A digital approach to music may broaden range of interests

Use a computer mouse to create your own musical composition. Plop brightly colored shapes onto a timeline to create a melody. Trace a squiggle in the same color and the melody expands and develops, shifting up and down in pitch and volume. Feed the information into a notation program.

This is the gist of Hyperscore, a software program that intrduces children to music creativity and expression. Children in five Boston-area after-school programs have composed music as part of "Toy Symphony" (www.toysymphony.net).

Created by composer Tod Machover at the MIT Media Lab in Cambridge, Mass., the program includes activities with Beatbugs and Shapers - tools that create an array of rhythms and colors by squeezing a digitalized cloth ball or tapping on bug-like devices.

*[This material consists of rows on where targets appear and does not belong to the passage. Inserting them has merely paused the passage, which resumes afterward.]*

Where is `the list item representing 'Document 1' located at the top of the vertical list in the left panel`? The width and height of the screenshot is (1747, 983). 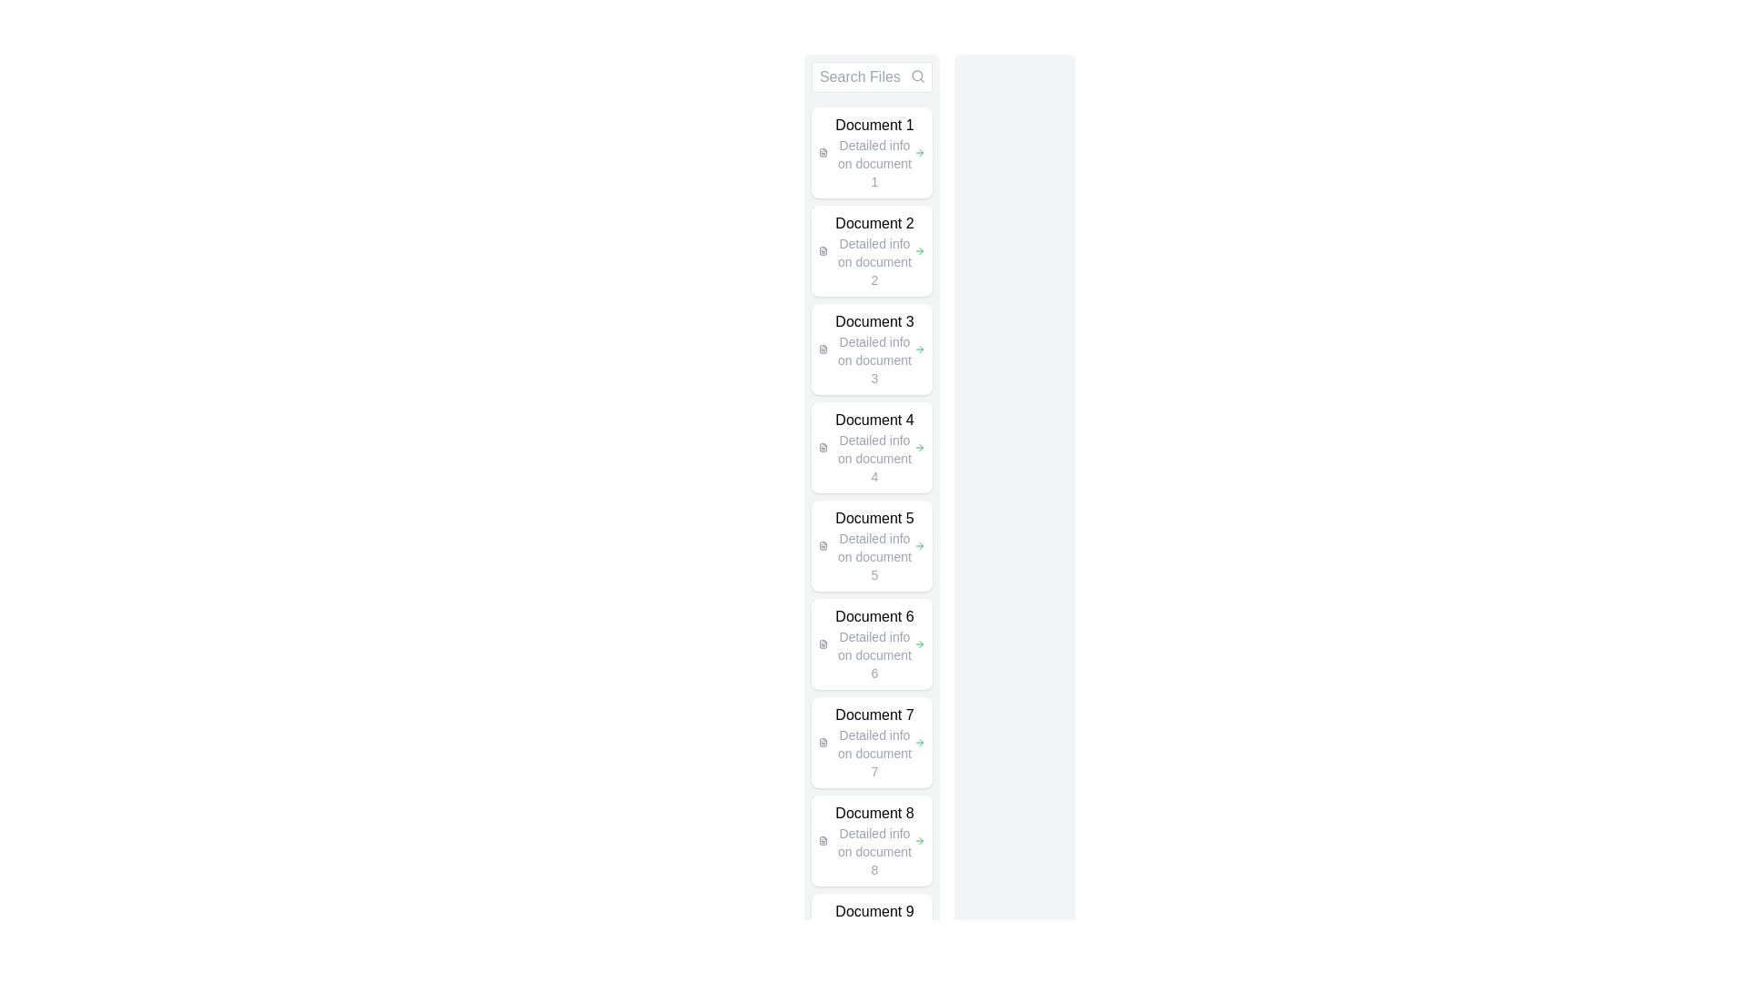 the list item representing 'Document 1' located at the top of the vertical list in the left panel is located at coordinates (875, 152).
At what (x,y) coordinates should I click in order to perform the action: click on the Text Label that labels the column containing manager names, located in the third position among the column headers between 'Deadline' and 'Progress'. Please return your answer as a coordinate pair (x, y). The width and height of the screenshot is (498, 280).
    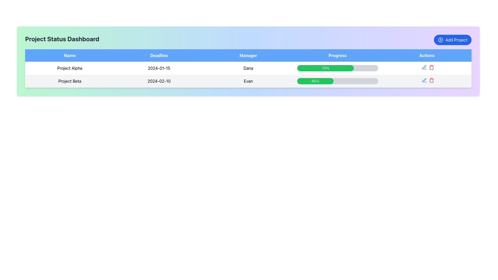
    Looking at the image, I should click on (248, 55).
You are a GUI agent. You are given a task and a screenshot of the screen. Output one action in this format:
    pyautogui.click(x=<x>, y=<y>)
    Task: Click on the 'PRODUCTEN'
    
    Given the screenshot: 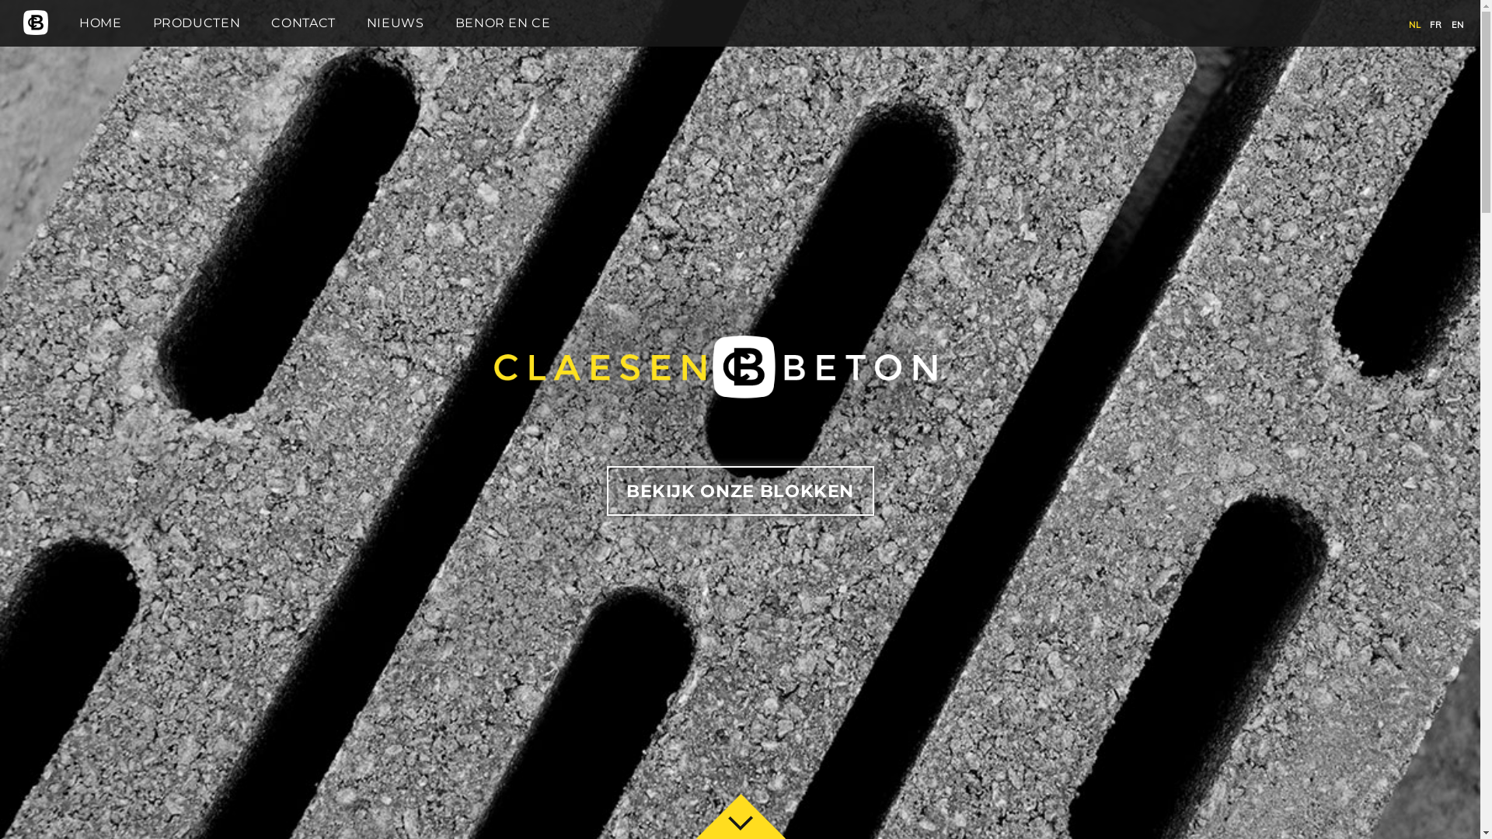 What is the action you would take?
    pyautogui.click(x=196, y=23)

"The main idea ... is to provide an alternative way of starting children out in music by giving them as creative and invigorating an experience as possible," Mr. Machover says.

Designed to provide a direct and intuitive entree into the musicmaking process, the activities encourage children to explore different approaches and take charge of learning.

"The computer helps by creating an environment where it's easy to put [the smaller bits] together to make that large structure," says designer Mary Farbood.

Teacher Kevin Jennings says kids initially go wild with the program and simply create fanciful pictures. However, as they begin to fine tune, they not only hear, but watch, their pieces take shape.

In this way, children can appreciate textures and contours that they wouldn't normally confront before years of conventional study. Mr. Jennings calls it a holistic, creative approach to problem-solving and invention: "It also taps into the theory of constructionism - that the best way to build knowledge is to externalize the building process."

Claire Newton, technology director of the South Boston Boys and Girls Club, says her students have been teaching Hyperscore to one another. "What they take away is that they are creative beings," Ms. Newton says.

She adds that the approach broadens musical interests: "They're interacting with classical music and creating sounds they don't hear. It's expanding what they think of as music."